Sunday, May 25, 2008

Current Mariners Ownership Has Its Head in the Clouds

After losing six straight games for at least the second time this season to make it 19 losses in the last 24 games, Seattle Mariners ownership and management apparently plans no corrective action.

Mariner president Chuck Armstrong on Friday (before the last two losses) said, “We have given no thought to making any changes in managerial personnel.” Apparently, that means general manager Bill Bavasi and field manager John McLaren have some job security for the moment.

In my opinion, this is not the way championship teams operate. With winners, if you have a problem, you fix it. Do you think that George Steinbrenner or John Henry would sit by and do nothing if the Yanks or Red Sox were in a similar malaise? You bet not.

Bavasi said yesterday that his analysis of what’s wrong is that the current ills are more of a player issue than a field managerial issue. He cited an overall lack of player leadership and a clubhouse that can’t “police” itself. Well, if Bavasi and McLaren are not the problem, and will continue to be coddled by spineless ownership, many of us fans think that something – anything – needs to happen.

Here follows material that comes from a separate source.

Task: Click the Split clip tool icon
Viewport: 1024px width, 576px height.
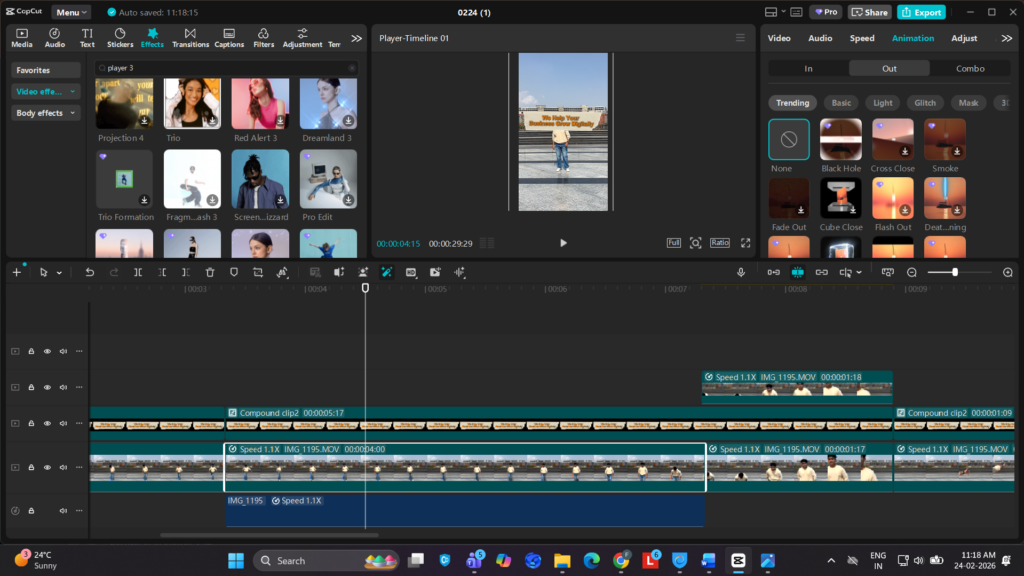Action: coord(138,272)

Here’s my humble suggestion: Trade somebody quickly (or get rid of them, if untradeable), eat their contract, and make a statement that more heads will roll unless things change. Names like the lackluster Richie Sexson or the inept-so-far Miguel Batista come rapidly to mind. Continuing to wallow in the murk of the status quo is foolish and ridiculous (assuming one wants to win).

Out of Spring Training this team was touted (by this same management) as potential division winners. Right. How does the worst record in MLB, as of today, sound?

The problem also is that the Mariners brass could be as bad a judge of talent as there is in all of baseball. A journeyman team could be fielded with current ex-Mariners. Gil Meche and Joel Piniero are in starting rotations for the Royals and Cards. George Sherrill is developing into a great closer for the Orioles (he was a set-up guy here). Miguel Olivo and Jorvit Torrealba are hitting walk-off home runs for Kansas City and Colorado. Adam Jones is a hit with the Orioles (he's hitting over .300 at home -- quite a bit less on the road), and Randy Winn is doing just fine with the Giants. Even older cast-off Jamie Moyer, for crying out loud, is still starting with Philly. And that excludes, in years past, giving up Junior and Carlos Guillen in trades, and losing A-Rod to free agency (all of which could be argued, admittedly, as decent transactions for the M's at some level). To cap things off in the talent mis-judgement category, the M's did not draft pitcher Tim Lincecum (6-1 so far this season with the mediocre Giants) out of their own backyard at UW two years ago (they took Brandon Morrow from Cal instead).

Should we go on?

I’m aware that living in the past does no good either. All we can do is change the future. But it requires some decisions and some action.